Previously, `Array` did layout computations on array construction, which was one reason allocating arrays was surprisingly slow. `Union` types were especially a problem since unlike `DataType` they do not have a field to store a layout.
### Allocation optimizations
We need to consider how this design will affect advanced array optimizations including
SROA of arrays, allocation elision, and allocation hoisting. The two-layer object
structure might make this more difficult.
### GenericMemoryRef representation
For efficiency, the `GenericMemoryRef` data field is a `Ptr{Cvoid, AS}` to the referenced element for most arrays, but needs to be interpreted as an Int index for bitsunion and ghost value (elsize=0) elements. The `Base.memoryoffset`, `pointer`, and `Core.memoryref` functions can be used to convert between the two representations.
### New compiler features
The addrspace Loaded will now have a function form, which combines a Tracked pointer and a raw pointer to return a Loaded pointer.
```
# memory(none) nosync nounwind speculatable willreturn norecurse
declare nonnull noundef ptr(Loaded) @"julia.gc_loaded"(
ptr(Tracked) nocapture nonnull noundef readnone,
ptr nonnull noundef readnone) {
top:
%metadata GC base pointer for rooting is %0
ret (addrspacecast ptr %1 to ptr(Loaded))
}
```
The codegen for it will attempt to move this over some GEP call chains, and later the -llvm-julia-licm pass will do more of that as well.
## Initial results
* `push!` is ~2.2x faster in the common case
```
function f()
X = Int[1,2]
sizehint!(X, 100)
for n in 3:100
push!(X, X[n-1] + X[n-2])
end
X[end]
end
```
* Creating empty arrays is roughly 3x faster (e.g. `Int[]`)
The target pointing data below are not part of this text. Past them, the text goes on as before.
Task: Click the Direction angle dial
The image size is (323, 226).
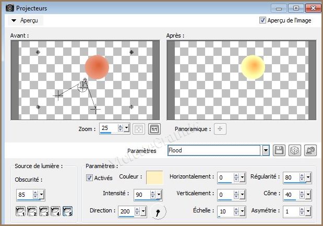Action: point(159,212)
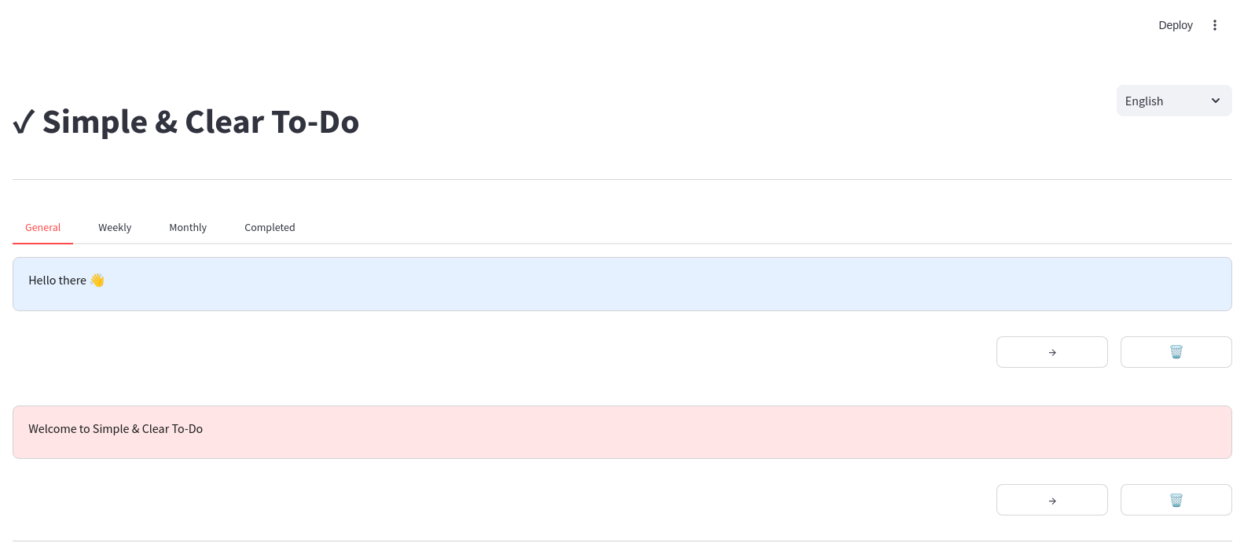Screen dimensions: 1244x543
Task: Open the three-dot main menu
Action: (1214, 25)
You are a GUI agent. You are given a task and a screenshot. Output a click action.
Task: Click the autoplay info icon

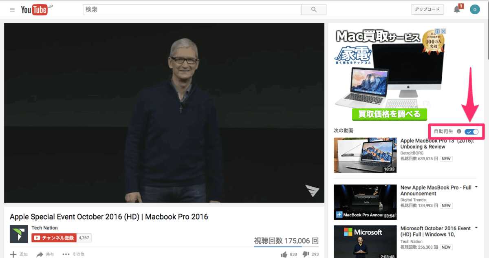(459, 131)
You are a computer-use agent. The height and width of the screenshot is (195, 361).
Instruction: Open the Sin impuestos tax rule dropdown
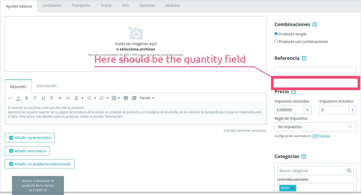coord(315,127)
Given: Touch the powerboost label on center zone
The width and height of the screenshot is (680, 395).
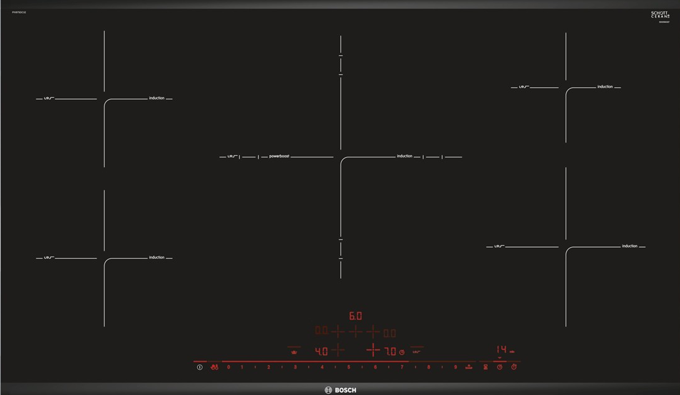Looking at the screenshot, I should 279,156.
* `Dict`, `IDDict`, and `Base64`'s buffer type use `Memory` to save space (for `Dict` it saves 72 bytes per instance).
* Faster initialization for types that switch to `Memory` (80% faster for empty `Dict{Int, Int}`)
* Ability to construct empty arrays with capacity all at once (and much faster) than the previous way of making an array with a size and then `resize!`ing it. This makes `BitSet()` roughly 2x faster.
* The sysimage is slightly larger. This happens because the serialization now assumes data may be stored in the overallocation of a `Vector` which was previously inaccessable memory to julia.